Records of word and element locations:

-------

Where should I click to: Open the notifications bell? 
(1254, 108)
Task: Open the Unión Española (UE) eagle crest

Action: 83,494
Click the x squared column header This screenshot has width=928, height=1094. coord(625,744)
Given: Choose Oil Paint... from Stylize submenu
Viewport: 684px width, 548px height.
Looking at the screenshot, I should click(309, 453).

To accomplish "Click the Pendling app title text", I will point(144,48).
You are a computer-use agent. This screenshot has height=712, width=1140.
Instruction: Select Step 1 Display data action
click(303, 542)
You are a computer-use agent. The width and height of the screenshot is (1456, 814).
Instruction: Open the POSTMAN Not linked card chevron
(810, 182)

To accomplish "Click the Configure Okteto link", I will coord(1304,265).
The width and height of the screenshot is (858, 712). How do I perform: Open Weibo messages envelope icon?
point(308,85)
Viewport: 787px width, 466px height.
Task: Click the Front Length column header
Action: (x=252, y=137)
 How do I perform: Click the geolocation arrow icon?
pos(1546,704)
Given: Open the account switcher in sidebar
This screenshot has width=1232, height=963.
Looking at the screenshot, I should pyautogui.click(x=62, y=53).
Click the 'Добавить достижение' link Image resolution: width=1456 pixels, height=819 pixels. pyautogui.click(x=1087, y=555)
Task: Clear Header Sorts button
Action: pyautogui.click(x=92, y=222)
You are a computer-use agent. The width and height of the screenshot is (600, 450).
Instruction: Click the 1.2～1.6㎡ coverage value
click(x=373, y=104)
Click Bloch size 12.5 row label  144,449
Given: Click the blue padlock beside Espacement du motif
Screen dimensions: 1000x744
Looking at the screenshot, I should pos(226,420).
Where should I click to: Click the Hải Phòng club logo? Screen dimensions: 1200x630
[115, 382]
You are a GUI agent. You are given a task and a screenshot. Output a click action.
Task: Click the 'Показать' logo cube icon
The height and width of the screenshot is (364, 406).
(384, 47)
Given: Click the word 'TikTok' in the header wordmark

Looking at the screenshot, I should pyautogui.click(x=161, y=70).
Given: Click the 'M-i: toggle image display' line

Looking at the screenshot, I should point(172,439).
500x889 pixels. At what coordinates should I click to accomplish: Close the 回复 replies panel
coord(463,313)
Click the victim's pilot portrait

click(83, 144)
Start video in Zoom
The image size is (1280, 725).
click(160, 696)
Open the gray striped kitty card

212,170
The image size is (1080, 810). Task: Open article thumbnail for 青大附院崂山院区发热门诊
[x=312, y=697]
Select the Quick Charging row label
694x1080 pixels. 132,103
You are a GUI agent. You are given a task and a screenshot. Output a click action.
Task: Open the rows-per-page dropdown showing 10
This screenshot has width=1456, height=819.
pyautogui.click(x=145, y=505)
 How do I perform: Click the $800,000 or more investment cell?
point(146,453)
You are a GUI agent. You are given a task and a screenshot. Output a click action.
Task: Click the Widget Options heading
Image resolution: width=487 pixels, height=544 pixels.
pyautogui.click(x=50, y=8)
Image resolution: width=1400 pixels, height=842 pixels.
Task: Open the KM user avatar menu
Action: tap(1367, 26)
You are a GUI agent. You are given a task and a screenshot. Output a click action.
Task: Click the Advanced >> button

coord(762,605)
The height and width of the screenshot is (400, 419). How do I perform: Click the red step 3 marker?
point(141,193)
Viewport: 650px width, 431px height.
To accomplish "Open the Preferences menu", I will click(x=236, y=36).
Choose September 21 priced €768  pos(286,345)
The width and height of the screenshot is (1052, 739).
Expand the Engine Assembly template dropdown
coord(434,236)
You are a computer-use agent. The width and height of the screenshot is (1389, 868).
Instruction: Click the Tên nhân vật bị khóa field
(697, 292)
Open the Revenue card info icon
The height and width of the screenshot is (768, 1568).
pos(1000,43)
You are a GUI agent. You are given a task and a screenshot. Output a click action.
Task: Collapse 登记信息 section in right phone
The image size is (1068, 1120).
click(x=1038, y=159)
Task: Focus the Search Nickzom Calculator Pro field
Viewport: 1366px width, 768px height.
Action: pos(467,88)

-------

- Objective -
Copy all of the material above line for line, without changing anything.

- Complete answer -
Where should I click to: Open the notifications bell? 
(1254, 108)
Task: Open the Unión Española (UE) eagle crest

Action: 83,494
Click the x squared column header This screenshot has width=928, height=1094. coord(625,744)
Given: Choose Oil Paint... from Stylize submenu
Viewport: 684px width, 548px height.
Looking at the screenshot, I should click(309, 453).

To accomplish "Click the Pendling app title text", I will point(144,48).
You are a computer-use agent. This screenshot has height=712, width=1140.
Instruction: Select Step 1 Display data action
click(303, 542)
You are a computer-use agent. The width and height of the screenshot is (1456, 814).
Instruction: Open the POSTMAN Not linked card chevron
(810, 182)

To accomplish "Click the Configure Okteto link", I will coord(1304,265).
The width and height of the screenshot is (858, 712). How do I perform: Open Weibo messages envelope icon?
point(308,85)
Viewport: 787px width, 466px height.
Task: Click the Front Length column header
Action: (x=252, y=137)
 How do I perform: Click the geolocation arrow icon?
pos(1546,704)
Given: Open the account switcher in sidebar
This screenshot has width=1232, height=963.
Looking at the screenshot, I should pyautogui.click(x=62, y=53).
Click the 'Добавить достижение' link Image resolution: width=1456 pixels, height=819 pixels. pyautogui.click(x=1087, y=555)
Task: Clear Header Sorts button
Action: pyautogui.click(x=92, y=222)
You are a computer-use agent. The width and height of the screenshot is (600, 450).
Instruction: Click the 1.2～1.6㎡ coverage value
click(x=373, y=104)
Click Bloch size 12.5 row label  144,449
Given: Click the blue padlock beside Espacement du motif
Screen dimensions: 1000x744
Looking at the screenshot, I should pos(226,420).
Where should I click to: Click the Hải Phòng club logo? Screen dimensions: 1200x630
[115, 382]
You are a GUI agent. You are given a task and a screenshot. Output a click action.
Task: Click the 'Показать' logo cube icon
The height and width of the screenshot is (364, 406).
(384, 47)
Given: Click the word 'TikTok' in the header wordmark

Looking at the screenshot, I should pyautogui.click(x=161, y=70).
Given: Click the 'M-i: toggle image display' line

Looking at the screenshot, I should point(172,439).
500x889 pixels. At what coordinates should I click to accomplish: Close the 回复 replies panel
coord(463,313)
Click the victim's pilot portrait

click(83, 144)
Start video in Zoom
The image size is (1280, 725).
click(160, 696)
Open the gray striped kitty card

212,170
The image size is (1080, 810). Task: Open article thumbnail for 青大附院崂山院区发热门诊
[x=312, y=697]
Select the Quick Charging row label
694x1080 pixels. 132,103
You are a GUI agent. You are given a task and a screenshot. Output a click action.
Task: Open the rows-per-page dropdown showing 10
This screenshot has width=1456, height=819.
pyautogui.click(x=145, y=505)
 How do I perform: Click the $800,000 or more investment cell?
point(146,453)
You are a GUI agent. You are given a task and a screenshot. Output a click action.
Task: Click the Widget Options heading
Image resolution: width=487 pixels, height=544 pixels.
pyautogui.click(x=50, y=8)
Image resolution: width=1400 pixels, height=842 pixels.
Task: Open the KM user avatar menu
Action: tap(1367, 26)
You are a GUI agent. You are given a task and a screenshot. Output a click action.
Task: Click the Advanced >> button

coord(762,605)
The height and width of the screenshot is (400, 419). How do I perform: Click the red step 3 marker?
point(141,193)
Viewport: 650px width, 431px height.
To accomplish "Open the Preferences menu", I will click(x=236, y=36).
Choose September 21 priced €768  pos(286,345)
The width and height of the screenshot is (1052, 739).
Expand the Engine Assembly template dropdown
coord(434,236)
You are a computer-use agent. The width and height of the screenshot is (1389, 868).
Instruction: Click the Tên nhân vật bị khóa field
(697, 292)
Open the Revenue card info icon
The height and width of the screenshot is (768, 1568).
pos(1000,43)
You are a GUI agent. You are given a task and a screenshot. Output a click action.
Task: Collapse 登记信息 section in right phone
The image size is (1068, 1120).
click(x=1038, y=159)
Task: Focus the Search Nickzom Calculator Pro field
Viewport: 1366px width, 768px height.
Action: pos(467,88)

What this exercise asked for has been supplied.